§ **INSTRUCTIONS FOR THE TASK**
Of the entries below, return only those lines from the line with "10 (283, 1669)" to the line with "[View details] (30, 2405)", exactly, both included.
━━━ PROVIDED RECORDS
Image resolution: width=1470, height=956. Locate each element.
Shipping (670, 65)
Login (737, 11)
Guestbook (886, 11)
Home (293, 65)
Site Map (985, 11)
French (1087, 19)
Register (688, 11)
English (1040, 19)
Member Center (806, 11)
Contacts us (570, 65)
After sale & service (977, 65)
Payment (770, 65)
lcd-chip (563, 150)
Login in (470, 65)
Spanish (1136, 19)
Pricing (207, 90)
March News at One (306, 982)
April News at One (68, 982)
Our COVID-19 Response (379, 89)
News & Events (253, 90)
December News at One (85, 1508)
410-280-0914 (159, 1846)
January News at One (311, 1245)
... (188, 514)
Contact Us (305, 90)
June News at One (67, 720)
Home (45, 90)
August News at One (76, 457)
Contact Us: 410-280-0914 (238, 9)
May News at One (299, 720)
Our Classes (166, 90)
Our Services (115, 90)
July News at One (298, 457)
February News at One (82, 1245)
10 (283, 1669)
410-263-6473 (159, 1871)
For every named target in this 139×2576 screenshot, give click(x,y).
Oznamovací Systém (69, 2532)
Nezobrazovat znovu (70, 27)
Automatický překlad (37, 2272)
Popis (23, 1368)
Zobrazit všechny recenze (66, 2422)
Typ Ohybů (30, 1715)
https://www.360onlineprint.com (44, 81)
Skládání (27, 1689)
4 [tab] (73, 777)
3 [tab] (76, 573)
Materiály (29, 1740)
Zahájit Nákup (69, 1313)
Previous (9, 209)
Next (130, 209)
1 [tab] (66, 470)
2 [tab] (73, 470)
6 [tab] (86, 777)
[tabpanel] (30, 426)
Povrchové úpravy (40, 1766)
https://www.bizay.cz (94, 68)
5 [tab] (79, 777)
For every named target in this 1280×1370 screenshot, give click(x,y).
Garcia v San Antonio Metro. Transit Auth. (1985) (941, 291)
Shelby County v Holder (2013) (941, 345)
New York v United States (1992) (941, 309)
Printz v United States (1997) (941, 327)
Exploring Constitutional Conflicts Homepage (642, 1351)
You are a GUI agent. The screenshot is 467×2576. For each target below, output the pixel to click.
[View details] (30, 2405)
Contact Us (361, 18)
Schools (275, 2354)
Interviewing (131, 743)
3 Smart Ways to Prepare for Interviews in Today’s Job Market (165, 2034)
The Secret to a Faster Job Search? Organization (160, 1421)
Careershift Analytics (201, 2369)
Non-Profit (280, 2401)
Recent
━━━━━━
§ **EXPECTED OUTPUT**
10 (283, 1669)
410-263-6473 (159, 1871)
For every named target in this 139×2576 screenshot, give click(x,y).
Oznamovací Systém (69, 2532)
Nezobrazovat znovu (70, 27)
Automatický překlad (37, 2272)
Popis (23, 1368)
Zobrazit všechny recenze (66, 2422)
Typ Ohybů (30, 1715)
https://www.360onlineprint.com (44, 81)
Skládání (27, 1689)
4 [tab] (73, 777)
3 [tab] (76, 573)
Materiály (29, 1740)
Zahájit Nákup (69, 1313)
Previous (9, 209)
Next (130, 209)
1 [tab] (66, 470)
2 [tab] (73, 470)
6 [tab] (86, 777)
[tabpanel] (30, 426)
Povrchové úpravy (40, 1766)
https://www.bizay.cz (94, 68)
5 [tab] (79, 777)
For every named target in this 1280×1370 screenshot, give click(x,y).
Garcia v San Antonio Metro. Transit Auth. (1985) (941, 291)
Shelby County v Holder (2013) (941, 345)
New York v United States (1992) (941, 309)
Printz v United States (1997) (941, 327)
Exploring Constitutional Conflicts Homepage (642, 1351)
You are a GUI agent. The screenshot is 467×2576. For each target below, output the pixel to click.
[View details] (30, 2405)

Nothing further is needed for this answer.